- _What you have to do_
Write out the part of the forum thread below word for word, starting with "## Janet H (Jan" and going on through "wake up fruit)".

- _Extract_
============================================================

Now you salt and pepper it, right?


----------



## pacanis (Jan 6, 2011)

Barbara L said:


> Now you salt and pepper it, right?


 


PF, a whole can of sweetened condensed milk? Now that's unusual.


----------



## luvs (Jan 6, 2011)

Barbara L said:


> Now you salt and pepper it, right?


 

he-he, you're ornery, barbara, lol!


----------



## PrincessFiona60 (Jan 6, 2011)

pacanis said:


> PF, a whole can of sweetened condensed milk? Now that's unusual.


 
It only comes over me about once every two years.


----------



## Janet H (Jan 6, 2011)

Peanut butter and bacon sandwiches using leftover crunchy-cooked bacon - delicious!

1/2 grapefruit w/ brown sugar and sherry (grammas wake up fruit)


----------



## luvs (Jan 6, 2011)

i have made those, janet, & they're great~


----------



## Silversage (Jan 6, 2011)

Janet H said:


> Peanut butter and bacon sandwiches using leftover crunchy-cooked bacon - delicious!



Make the PB & Bacon sandwich, then butter the outsides and grill it like a cheese sandwich.

MMMMMMmmmmmmmmmmmmmmmmmmmmmmmmmm..................


----------



## CharlieD (Jan 6, 2011)

============================================================

Element lookup records:
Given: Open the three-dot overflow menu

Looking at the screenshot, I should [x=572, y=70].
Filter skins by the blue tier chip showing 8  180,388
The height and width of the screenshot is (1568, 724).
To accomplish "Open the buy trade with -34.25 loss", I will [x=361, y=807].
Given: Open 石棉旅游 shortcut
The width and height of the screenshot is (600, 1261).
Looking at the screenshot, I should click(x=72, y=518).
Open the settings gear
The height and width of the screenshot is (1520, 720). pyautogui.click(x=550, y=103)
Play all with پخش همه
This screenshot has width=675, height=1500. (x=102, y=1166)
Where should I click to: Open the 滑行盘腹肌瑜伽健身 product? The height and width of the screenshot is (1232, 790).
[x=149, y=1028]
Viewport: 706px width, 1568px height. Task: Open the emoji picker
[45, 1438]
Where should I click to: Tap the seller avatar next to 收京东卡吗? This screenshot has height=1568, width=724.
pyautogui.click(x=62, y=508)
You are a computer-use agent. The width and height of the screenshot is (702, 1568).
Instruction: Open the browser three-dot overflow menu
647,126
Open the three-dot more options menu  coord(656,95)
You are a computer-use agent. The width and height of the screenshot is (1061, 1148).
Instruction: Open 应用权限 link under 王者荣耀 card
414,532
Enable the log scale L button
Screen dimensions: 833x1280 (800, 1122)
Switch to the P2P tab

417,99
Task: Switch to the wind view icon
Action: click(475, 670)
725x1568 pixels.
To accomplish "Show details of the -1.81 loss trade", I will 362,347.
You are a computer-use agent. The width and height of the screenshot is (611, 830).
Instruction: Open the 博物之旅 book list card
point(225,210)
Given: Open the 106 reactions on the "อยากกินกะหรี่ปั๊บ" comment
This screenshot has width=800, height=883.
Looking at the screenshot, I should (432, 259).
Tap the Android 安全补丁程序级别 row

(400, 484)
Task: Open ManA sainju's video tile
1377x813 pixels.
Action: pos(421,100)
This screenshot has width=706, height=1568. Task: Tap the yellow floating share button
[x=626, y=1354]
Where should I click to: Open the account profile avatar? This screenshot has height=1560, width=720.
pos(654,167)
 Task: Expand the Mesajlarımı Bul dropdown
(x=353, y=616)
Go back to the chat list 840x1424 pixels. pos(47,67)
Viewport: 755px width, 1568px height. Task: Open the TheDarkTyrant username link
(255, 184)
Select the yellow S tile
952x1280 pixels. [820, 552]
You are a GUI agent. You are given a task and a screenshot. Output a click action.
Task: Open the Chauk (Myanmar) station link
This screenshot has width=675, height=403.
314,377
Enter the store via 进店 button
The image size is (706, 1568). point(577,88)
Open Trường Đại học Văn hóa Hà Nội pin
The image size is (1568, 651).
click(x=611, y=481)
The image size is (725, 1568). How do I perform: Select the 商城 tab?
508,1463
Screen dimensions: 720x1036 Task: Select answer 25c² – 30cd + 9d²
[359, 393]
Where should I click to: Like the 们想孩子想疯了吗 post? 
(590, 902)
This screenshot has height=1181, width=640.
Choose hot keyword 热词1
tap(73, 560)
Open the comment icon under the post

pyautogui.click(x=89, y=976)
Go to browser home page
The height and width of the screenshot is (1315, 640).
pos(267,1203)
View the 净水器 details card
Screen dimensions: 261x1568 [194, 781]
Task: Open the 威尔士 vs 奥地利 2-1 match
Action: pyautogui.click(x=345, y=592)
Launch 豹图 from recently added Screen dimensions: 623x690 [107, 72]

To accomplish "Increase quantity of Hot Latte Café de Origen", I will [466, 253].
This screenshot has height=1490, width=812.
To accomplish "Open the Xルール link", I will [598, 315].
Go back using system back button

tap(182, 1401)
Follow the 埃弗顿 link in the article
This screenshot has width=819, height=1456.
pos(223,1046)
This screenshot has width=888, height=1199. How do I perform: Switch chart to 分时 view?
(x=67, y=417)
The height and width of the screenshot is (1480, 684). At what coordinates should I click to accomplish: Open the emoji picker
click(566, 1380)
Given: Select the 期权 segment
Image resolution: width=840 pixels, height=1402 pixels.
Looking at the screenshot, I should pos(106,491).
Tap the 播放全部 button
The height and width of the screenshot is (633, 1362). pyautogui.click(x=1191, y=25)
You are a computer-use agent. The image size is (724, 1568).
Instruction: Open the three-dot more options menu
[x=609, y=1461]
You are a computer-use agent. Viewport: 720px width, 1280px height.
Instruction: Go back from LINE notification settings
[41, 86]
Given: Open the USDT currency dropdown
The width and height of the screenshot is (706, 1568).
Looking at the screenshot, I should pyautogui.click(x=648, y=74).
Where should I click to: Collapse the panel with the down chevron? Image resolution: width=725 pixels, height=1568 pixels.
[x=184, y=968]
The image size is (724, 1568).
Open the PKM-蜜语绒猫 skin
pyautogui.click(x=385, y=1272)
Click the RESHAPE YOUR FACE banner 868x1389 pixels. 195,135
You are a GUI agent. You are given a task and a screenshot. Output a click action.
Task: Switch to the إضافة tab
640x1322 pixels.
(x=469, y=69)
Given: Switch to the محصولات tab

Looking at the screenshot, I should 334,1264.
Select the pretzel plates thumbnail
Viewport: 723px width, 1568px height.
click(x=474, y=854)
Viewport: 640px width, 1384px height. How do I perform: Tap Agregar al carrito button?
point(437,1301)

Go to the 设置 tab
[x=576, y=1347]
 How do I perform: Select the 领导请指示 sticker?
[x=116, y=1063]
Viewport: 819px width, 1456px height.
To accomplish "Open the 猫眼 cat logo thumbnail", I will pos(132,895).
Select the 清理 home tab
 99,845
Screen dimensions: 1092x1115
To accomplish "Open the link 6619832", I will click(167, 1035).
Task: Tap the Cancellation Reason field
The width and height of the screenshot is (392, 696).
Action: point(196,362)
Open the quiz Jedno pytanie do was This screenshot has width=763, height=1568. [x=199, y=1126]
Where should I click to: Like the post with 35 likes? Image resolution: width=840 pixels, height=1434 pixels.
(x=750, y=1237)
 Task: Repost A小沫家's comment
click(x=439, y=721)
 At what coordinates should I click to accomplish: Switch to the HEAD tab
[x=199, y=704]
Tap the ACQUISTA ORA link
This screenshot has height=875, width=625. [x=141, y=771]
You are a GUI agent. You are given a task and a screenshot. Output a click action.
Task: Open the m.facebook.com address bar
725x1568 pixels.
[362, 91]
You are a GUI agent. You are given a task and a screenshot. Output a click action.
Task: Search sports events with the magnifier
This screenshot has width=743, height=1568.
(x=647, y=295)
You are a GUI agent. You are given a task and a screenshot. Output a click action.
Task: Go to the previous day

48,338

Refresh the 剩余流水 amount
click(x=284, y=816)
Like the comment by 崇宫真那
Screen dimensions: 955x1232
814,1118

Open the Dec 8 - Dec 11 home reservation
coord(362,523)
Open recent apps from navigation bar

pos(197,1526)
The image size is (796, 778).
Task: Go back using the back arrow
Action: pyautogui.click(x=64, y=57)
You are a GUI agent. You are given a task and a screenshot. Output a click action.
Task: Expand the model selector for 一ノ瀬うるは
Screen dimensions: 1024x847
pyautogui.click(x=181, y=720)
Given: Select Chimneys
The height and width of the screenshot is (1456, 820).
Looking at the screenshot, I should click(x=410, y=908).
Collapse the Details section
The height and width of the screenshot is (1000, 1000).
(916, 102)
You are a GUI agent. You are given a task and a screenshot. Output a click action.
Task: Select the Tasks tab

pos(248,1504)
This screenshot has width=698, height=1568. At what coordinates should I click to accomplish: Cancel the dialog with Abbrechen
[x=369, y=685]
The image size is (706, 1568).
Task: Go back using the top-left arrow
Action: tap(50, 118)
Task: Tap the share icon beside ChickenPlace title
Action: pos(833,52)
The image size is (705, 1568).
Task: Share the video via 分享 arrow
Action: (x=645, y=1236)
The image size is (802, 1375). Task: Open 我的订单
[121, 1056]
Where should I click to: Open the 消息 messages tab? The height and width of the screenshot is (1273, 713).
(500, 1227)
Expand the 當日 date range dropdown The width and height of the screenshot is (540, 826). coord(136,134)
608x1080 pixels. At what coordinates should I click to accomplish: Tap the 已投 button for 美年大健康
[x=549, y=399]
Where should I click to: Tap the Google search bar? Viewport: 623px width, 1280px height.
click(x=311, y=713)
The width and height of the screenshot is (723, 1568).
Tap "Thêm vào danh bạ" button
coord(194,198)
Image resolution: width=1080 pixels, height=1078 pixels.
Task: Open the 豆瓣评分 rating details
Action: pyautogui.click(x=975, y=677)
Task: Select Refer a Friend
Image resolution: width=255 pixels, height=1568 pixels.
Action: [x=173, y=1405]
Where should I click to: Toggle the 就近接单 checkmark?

============================================================

- _Output below_
## Janet H (Jan 6, 2011)

Peanut butter and bacon sandwiches using leftover crunchy-cooked bacon - delicious!

1/2 grapefruit w/ brown sugar and sherry (grammas wake up fruit)